I am not trying to blame or shame you, and I know it's coming across like that, and for that I apologize. I know this is a difficult situation. But you need to realize that not doing anything is, in and of itself, a choice, and in this case, a very bad one.
post #39 of 166
Quote:
Originally Posted by Storm Bride View Post

You know what? This whole thread was a huge mistake. I'm not going to delete it, but I'm more depressed right now than I've been in years. You guys are really just reinforcing what I've felt for a long time - I'm not the right parent for ds2. I'm the one he's stuck with, but I'm not the right one. I'm a fantastically crappy advocate for him (just as I've always been for myself). He needs medical help, and I need to have the entire medical profession as far away from me as it's possible to get them. I have to suck that up, but I still can't communicate with medpros. I'll call Monday...I'm 99% sure it will be another farce, but a 1% chance of actual help is better than 0%.

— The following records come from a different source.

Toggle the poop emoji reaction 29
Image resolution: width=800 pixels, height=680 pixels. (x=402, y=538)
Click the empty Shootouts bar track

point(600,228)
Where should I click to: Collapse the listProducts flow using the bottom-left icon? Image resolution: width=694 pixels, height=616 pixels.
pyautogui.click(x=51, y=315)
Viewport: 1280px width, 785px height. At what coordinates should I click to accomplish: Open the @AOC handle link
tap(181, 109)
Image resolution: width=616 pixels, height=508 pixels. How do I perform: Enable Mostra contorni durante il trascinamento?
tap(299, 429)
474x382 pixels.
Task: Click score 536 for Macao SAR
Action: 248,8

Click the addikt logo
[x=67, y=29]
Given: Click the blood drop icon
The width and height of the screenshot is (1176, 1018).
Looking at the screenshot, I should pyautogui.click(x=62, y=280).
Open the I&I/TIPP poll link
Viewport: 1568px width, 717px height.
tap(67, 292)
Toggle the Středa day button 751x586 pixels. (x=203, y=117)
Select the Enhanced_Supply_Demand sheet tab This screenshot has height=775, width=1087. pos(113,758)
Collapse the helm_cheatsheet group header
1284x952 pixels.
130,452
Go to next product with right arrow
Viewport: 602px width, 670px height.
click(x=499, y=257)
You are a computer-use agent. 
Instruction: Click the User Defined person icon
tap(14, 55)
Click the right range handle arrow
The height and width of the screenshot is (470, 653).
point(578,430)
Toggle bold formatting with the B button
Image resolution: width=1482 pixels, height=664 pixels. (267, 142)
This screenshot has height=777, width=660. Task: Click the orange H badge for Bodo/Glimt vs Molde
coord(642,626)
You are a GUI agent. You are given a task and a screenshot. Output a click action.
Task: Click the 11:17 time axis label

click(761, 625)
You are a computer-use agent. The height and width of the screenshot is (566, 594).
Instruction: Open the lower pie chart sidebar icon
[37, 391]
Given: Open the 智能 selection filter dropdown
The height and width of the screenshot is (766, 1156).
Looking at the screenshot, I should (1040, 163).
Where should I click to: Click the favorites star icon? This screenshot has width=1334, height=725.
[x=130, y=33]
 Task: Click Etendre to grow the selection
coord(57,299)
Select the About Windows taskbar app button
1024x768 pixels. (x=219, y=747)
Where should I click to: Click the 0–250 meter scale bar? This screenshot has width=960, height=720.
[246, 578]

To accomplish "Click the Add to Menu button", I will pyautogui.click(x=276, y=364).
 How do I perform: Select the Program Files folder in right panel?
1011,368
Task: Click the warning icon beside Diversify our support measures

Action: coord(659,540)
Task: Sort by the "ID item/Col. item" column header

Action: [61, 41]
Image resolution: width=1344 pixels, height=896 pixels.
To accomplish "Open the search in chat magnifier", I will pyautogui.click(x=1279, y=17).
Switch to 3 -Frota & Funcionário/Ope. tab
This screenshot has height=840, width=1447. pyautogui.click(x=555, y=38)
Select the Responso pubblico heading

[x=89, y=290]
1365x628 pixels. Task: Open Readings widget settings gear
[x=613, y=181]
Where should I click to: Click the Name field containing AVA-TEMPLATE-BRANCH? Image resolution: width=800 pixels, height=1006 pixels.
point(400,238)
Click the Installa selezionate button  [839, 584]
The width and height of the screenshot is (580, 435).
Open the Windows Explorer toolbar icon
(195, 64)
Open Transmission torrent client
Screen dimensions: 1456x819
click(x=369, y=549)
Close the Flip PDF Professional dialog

Also, this doesn't make you the wrong mother for him, it makes you tremendously brave. Also, if I'm not mistaken your son also has another parent who can make these kinds of calls, too?
post #40 of 166

I'll lend another vote for ADHD.  My husband has it, and we're pretty sure our daughter has it too (and maybe our son too, but not as rage-y as our daughter).  The situations and reactions you describe, the lack of impulse control, being held hostage by his emotions, the aggresion after rejection -  all here too.  Not as severe as your son's, but still here.  Misunderstandings, misreading people, jumping to inaccurate conclusions, thinking people hate her.  All of it.

 

I will also give another shout out to diet - when she's eating "clean" (no aritificial colors/flavors/fast food/junk food/dairy - yep, dairy is HUGE for both of our kids behaviorally) things are so, so much more manageable.  When we are weak/stupid and she's eating those things semi-regularly, it goes down the toilet.  We've figured out that colors/flavors/preservatives make her hyper/impulsive; dairy makes her ragey.  Our son has similar problems with colors/flavorings, but dairy makes him weepy/self hating. It's unreal to me how much it can affect them (and probably me, too, if I'd ever give up drinking milk and eating cheese long enough, but "I'm fine, I cope" denialism keeps me doing it - sigh).

 

I'm not saying it will "cure" him, but I would seriously do this as a (relatively easy) first step and see what happens.  It seemed daunting to clear everything out of our kitchen and start saying NO to things we had fairly regularly (which grossed me out but it was a trap/addiction and we got caught in the cycle?), but it's been over a year now and we've had great success.  We go off the wagon for sure, but then we tighten things up again and we're back on track.  

 

And please, please don't think you can't parent him or you're not the right parent for him.  I've spent some time over the past month allowing myself to mourn the loss of what I thought our family was going to be like.  With 2 very active, low-impulse control, emotional but also bright, creative kids in the house, it is not the calm, harmonious home I envisioned.  And for a while I was getting resentful; but that was not useful at all, so I decided to just let myself mourn the loss of what I thought I wanted, and start to embrace what I actually have.  When we're "on", things are pretty damn good, so my vision actually wasn't so far off track after all.  Hang in there mama, I've "known" you for many many years here and I'm so sorry you're having such troubles.